== Task requirements ==
a) Reproduce word for word the part of the EPQ article that opens with the words containing "As an integral" and closes with "the school library.".
b) For each statement below, say yes or no as to whether the EPQ article agrees with it, and quote the words that decide it: (i) Students presented their projects over three lunchtimes in the school library. (ii) An EPQ can earn a student up to 30 extra UCAS points. (iii) Millie G. plans to study music at university.

Source text START

The ABC of the EPQ - Sixth Formers explain their Extended Project Qualifications

The ABC of the EPQ - Sixth Formers explain their Extended Project Qualifications

As an integral part of their Extended Project Qualification (EPQ), Sixth form students have been presenting their independently researched topics to teachers, peers and younger students over three lunchtimes in the school library. 

An EPQ is a big independent project of the student’s choice which lets them demonstrate skills such as creativity and critical thinking as well as self-discipline and project management. It’s a chance for them to be original and individual in their learning while earning up to 28 extra UCAS points! 

Our students’ original and fascinating projects ranged from ‘What is the effect of plastic on aquatic life.’ to ‘Is music the best form of medication.’ and ‘Designing a costume for the modern-day Juliet Capulet.’. Each project was highly individual, comprehensively researched and well displayed.

Blood pressure, mental health and all that jazz 

Millie G., who joined the Sixth Form in January, wrote a book for her EPQ called “Cathartic Distortion”, which is about the evidence behind the medicinal properties of music. She intends to study forensic science at university and wants to understand the efficacy of various treatments, including drugs, and how the effects can be measured. Her research suggests that while music may not be the best for many diseases, it has been shown to be very good for mental health and wellbeing. A significant lowering of blood pressure, an increase in motivation and the promotion of growth are all proven benefits. And the best sort of music? Jazz!

Source text END
Dataset entries START

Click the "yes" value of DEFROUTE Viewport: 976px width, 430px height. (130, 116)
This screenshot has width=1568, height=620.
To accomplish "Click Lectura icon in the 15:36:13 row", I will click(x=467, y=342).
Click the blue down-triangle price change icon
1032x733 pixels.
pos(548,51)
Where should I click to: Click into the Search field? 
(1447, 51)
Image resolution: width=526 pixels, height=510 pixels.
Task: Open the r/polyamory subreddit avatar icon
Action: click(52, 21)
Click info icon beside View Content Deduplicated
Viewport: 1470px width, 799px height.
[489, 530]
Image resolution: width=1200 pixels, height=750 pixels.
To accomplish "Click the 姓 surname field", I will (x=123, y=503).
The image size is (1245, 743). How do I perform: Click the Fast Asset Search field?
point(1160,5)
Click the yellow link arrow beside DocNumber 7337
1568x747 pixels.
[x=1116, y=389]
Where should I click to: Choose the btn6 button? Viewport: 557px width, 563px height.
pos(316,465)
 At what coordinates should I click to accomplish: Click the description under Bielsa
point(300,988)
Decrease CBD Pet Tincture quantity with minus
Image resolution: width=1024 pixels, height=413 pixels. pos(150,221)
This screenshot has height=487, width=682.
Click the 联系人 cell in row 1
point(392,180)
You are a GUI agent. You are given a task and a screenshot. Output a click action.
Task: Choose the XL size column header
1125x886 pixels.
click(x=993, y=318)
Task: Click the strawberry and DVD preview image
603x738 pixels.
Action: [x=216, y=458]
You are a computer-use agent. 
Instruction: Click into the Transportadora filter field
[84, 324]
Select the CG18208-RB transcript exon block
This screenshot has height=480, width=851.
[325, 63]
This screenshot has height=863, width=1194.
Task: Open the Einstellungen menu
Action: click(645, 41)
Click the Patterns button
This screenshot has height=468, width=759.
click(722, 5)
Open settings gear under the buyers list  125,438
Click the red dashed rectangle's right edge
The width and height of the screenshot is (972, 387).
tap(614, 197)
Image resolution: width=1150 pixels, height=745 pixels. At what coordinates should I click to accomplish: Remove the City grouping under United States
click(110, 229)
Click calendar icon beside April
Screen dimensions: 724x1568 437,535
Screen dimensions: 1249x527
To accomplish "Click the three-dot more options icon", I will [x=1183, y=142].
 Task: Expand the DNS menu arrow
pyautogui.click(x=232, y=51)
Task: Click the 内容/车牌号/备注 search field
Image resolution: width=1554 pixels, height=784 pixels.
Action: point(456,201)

Dataset entries END

== Answers to each task ==
a)
As an integral part of their Extended Project Qualification (EPQ), Sixth form students have been presenting their independently researched topics to teachers, peers and younger students over three lunchtimes in the school library.

b)
(i) Yes: "over three lunchtimes in the school library"
(ii) No: "earning up to 28 extra UCAS points"
(iii) No: "She intends to study forensic science at university"